Leeder later published the book now titled "The Gentle General: Rose Pesotta, Anarchist and
Labor Organizer" in 1993.
The dissertation discusses the conditions in the small Jewish villages, shtetls, of Russia
in the late 19th century and provides background information on Pesotta's childhood, and the
early events and education that began her rebellion and radical thinking that led to her
eventual departure to the United States. Jewish life for new immigrants in New York City is
examined in relation to Pesotta, as well as an overview of the hierarchy of the workers in
the garment industry and the sexual discrimination in the shops where she now found herself
employed. Pesotta continued her quest for education, became active in the shops, and
asserted her interest in radicalism and anarchism. The author provides a detailed discussion
of anarchist ideology and an extensive history of the anarchist movement in the United
States in Chapter Two.
Pesotta became involved with the Nicola Sacco and Bartolomeo Vanzetti case and Chapter
Three details her involvement with the case and the individuals she met on the defense
committee including Albert Martin (born Frank Lopez) whom she would later briefly marry.
Pesotta not only volunteered at the defense offices, but also visited Sacco and Vanzetti in
jail, attended court proceedings, and corresponded often, and the case and outcome had a
profound effect on her. The dissertation examines the shifting focus in labor to organizing
large numbers of women during the Depression, contradictory to continued workplace
discrimination and segregation and the absence of women from leadership roles in unions.
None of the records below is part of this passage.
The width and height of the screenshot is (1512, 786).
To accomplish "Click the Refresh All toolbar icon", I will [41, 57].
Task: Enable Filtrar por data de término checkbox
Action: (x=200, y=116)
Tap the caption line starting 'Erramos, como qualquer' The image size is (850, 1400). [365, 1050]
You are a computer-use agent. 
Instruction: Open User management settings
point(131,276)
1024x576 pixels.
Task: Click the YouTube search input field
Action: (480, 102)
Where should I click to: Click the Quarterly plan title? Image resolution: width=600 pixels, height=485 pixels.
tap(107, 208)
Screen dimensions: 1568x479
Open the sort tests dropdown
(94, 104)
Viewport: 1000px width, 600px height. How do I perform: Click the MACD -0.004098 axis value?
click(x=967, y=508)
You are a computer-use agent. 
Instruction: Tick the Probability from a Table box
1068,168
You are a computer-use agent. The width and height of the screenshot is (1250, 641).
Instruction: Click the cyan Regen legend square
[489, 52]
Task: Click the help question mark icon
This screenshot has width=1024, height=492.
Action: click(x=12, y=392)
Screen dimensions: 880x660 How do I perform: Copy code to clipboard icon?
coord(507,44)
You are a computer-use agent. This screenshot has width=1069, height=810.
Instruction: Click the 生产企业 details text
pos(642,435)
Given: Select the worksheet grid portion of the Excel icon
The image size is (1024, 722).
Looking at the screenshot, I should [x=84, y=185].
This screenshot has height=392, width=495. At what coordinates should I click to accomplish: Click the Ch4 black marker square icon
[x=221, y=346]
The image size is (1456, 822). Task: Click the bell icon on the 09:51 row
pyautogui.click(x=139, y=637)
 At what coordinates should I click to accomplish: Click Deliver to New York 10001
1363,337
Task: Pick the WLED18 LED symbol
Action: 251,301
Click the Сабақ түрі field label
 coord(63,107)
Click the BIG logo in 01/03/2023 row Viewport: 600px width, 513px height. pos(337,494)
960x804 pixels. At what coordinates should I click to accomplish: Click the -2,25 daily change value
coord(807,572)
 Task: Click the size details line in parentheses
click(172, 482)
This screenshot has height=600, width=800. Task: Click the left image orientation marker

Pesotta continued her union activities, including, striking, picketing, and establishing
educational and recreational programs while making significant advancements in organizing
dress shops on the west coast. Recounted are her achievements and feelings towards her
election to office within the union, working with David Dubinsky, the organizing missions
that required travel from city to city and her work with other unions and industries. Also
detailed are the complications that arose and the opposition with Dubinsky and the executive
board that ultimately led to Pesotta's resignation.
In the chapter devoted to Pesotta's political work, related is her involvement with the
"Road to Freedom" (monthly anarchist journal), the International Anarchist Group that met in
New York City, and her friendship and work with Emma Goldman, who became her mentor and
inspirational leader. Pesotta became engaged in many political causes, anarchist work, and
civic organizations, and her philosophy and ideology regarding anarchism and her beliefs are
outlined. The remainder of the biography discusses Pesotta's family, friends and various
relationships, as well as the trajectory of her later career, her travels, and success as an
Additional material on Rose Pesotta including primary documents and personal collections
includes the Rose Pesotta Papers at the New York Public Library, the John Nicholas Beffel
Collection at the Walter P. Reuther Library, which contains Pesotta's reports, chapters and
manuscript drafts in which she collaborated with Beffel, and the Rose Pesotta Papers,
1919-1961 (5928) at the Kheel Center, Cornell University.